▸ Your assignment:
Once the records below have been read, copy them all out exactly.

▸ Data shown:
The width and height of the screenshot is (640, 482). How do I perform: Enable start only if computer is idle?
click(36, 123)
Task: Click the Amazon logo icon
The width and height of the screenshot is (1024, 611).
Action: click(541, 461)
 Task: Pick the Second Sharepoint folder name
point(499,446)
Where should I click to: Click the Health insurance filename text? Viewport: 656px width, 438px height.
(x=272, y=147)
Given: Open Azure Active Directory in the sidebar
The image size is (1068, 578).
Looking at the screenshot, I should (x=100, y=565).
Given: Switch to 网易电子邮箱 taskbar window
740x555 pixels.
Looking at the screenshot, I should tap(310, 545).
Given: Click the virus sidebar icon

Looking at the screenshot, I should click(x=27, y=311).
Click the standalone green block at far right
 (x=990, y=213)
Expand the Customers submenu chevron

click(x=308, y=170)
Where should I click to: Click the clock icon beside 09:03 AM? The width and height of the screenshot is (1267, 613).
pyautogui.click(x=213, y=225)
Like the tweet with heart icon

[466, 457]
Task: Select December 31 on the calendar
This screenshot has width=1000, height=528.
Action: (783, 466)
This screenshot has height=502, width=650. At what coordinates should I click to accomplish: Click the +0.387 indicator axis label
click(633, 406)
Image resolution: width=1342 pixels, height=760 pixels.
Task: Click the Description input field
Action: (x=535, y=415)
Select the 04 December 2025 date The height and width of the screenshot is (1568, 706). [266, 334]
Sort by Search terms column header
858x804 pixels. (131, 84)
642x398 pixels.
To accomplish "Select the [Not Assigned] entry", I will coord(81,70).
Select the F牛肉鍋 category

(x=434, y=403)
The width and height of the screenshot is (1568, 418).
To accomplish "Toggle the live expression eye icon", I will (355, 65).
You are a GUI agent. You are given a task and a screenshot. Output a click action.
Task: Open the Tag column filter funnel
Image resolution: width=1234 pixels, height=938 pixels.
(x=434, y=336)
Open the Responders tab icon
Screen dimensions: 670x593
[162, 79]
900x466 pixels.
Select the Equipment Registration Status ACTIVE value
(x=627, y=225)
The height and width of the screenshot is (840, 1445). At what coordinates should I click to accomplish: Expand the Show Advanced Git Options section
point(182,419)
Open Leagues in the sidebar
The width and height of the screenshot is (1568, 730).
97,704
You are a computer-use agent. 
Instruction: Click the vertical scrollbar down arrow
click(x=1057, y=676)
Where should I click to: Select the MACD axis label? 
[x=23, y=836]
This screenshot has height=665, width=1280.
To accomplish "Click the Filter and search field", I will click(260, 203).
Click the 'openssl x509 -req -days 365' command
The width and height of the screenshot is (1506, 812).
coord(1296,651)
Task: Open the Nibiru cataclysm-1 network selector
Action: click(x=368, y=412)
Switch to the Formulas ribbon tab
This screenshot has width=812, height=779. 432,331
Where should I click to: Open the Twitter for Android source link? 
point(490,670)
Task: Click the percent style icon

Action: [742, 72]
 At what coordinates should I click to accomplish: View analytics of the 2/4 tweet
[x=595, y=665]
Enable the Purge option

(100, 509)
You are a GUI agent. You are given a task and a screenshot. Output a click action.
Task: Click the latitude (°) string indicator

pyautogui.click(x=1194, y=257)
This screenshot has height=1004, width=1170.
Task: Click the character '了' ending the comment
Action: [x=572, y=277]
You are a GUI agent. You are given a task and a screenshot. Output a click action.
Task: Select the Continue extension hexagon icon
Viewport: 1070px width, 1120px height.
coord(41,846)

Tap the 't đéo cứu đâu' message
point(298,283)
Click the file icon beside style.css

▸ Answer section:
The width and height of the screenshot is (640, 482). How do I perform: Enable start only if computer is idle?
click(36, 123)
Task: Click the Amazon logo icon
The width and height of the screenshot is (1024, 611).
Action: click(541, 461)
 Task: Pick the Second Sharepoint folder name
point(499,446)
Where should I click to: Click the Health insurance filename text? Viewport: 656px width, 438px height.
(x=272, y=147)
Given: Open Azure Active Directory in the sidebar
The image size is (1068, 578).
Looking at the screenshot, I should (x=100, y=565).
Given: Switch to 网易电子邮箱 taskbar window
740x555 pixels.
Looking at the screenshot, I should tap(310, 545).
Given: Click the virus sidebar icon

Looking at the screenshot, I should click(x=27, y=311).
Click the standalone green block at far right
 (x=990, y=213)
Expand the Customers submenu chevron

click(x=308, y=170)
Where should I click to: Click the clock icon beside 09:03 AM? The width and height of the screenshot is (1267, 613).
pyautogui.click(x=213, y=225)
Like the tweet with heart icon

[466, 457]
Task: Select December 31 on the calendar
This screenshot has width=1000, height=528.
Action: (783, 466)
This screenshot has height=502, width=650. At what coordinates should I click to accomplish: Click the +0.387 indicator axis label
click(633, 406)
Image resolution: width=1342 pixels, height=760 pixels.
Task: Click the Description input field
Action: (x=535, y=415)
Select the 04 December 2025 date The height and width of the screenshot is (1568, 706). [266, 334]
Sort by Search terms column header
858x804 pixels. (131, 84)
642x398 pixels.
To accomplish "Select the [Not Assigned] entry", I will coord(81,70).
Select the F牛肉鍋 category

(x=434, y=403)
The width and height of the screenshot is (1568, 418).
To accomplish "Toggle the live expression eye icon", I will (355, 65).
You are a GUI agent. You are given a task and a screenshot. Output a click action.
Task: Open the Tag column filter funnel
Image resolution: width=1234 pixels, height=938 pixels.
(x=434, y=336)
Open the Responders tab icon
Screen dimensions: 670x593
[162, 79]
900x466 pixels.
Select the Equipment Registration Status ACTIVE value
(x=627, y=225)
The height and width of the screenshot is (840, 1445). At what coordinates should I click to accomplish: Expand the Show Advanced Git Options section
point(182,419)
Open Leagues in the sidebar
The width and height of the screenshot is (1568, 730).
97,704
You are a computer-use agent. 
Instruction: Click the vertical scrollbar down arrow
click(x=1057, y=676)
Where should I click to: Select the MACD axis label? 
[x=23, y=836]
This screenshot has height=665, width=1280.
To accomplish "Click the Filter and search field", I will click(260, 203).
Click the 'openssl x509 -req -days 365' command
The width and height of the screenshot is (1506, 812).
coord(1296,651)
Task: Open the Nibiru cataclysm-1 network selector
Action: click(x=368, y=412)
Switch to the Formulas ribbon tab
This screenshot has width=812, height=779. 432,331
Where should I click to: Open the Twitter for Android source link? 
point(490,670)
Task: Click the percent style icon

Action: [742, 72]
 At what coordinates should I click to accomplish: View analytics of the 2/4 tweet
[x=595, y=665]
Enable the Purge option

(100, 509)
You are a GUI agent. You are given a task and a screenshot. Output a click action.
Task: Click the latitude (°) string indicator

pyautogui.click(x=1194, y=257)
This screenshot has height=1004, width=1170.
Task: Click the character '了' ending the comment
Action: [x=572, y=277]
You are a GUI agent. You are given a task and a screenshot. Output a click action.
Task: Select the Continue extension hexagon icon
Viewport: 1070px width, 1120px height.
coord(41,846)

Tap the 't đéo cứu đâu' message
point(298,283)
Click the file icon beside style.css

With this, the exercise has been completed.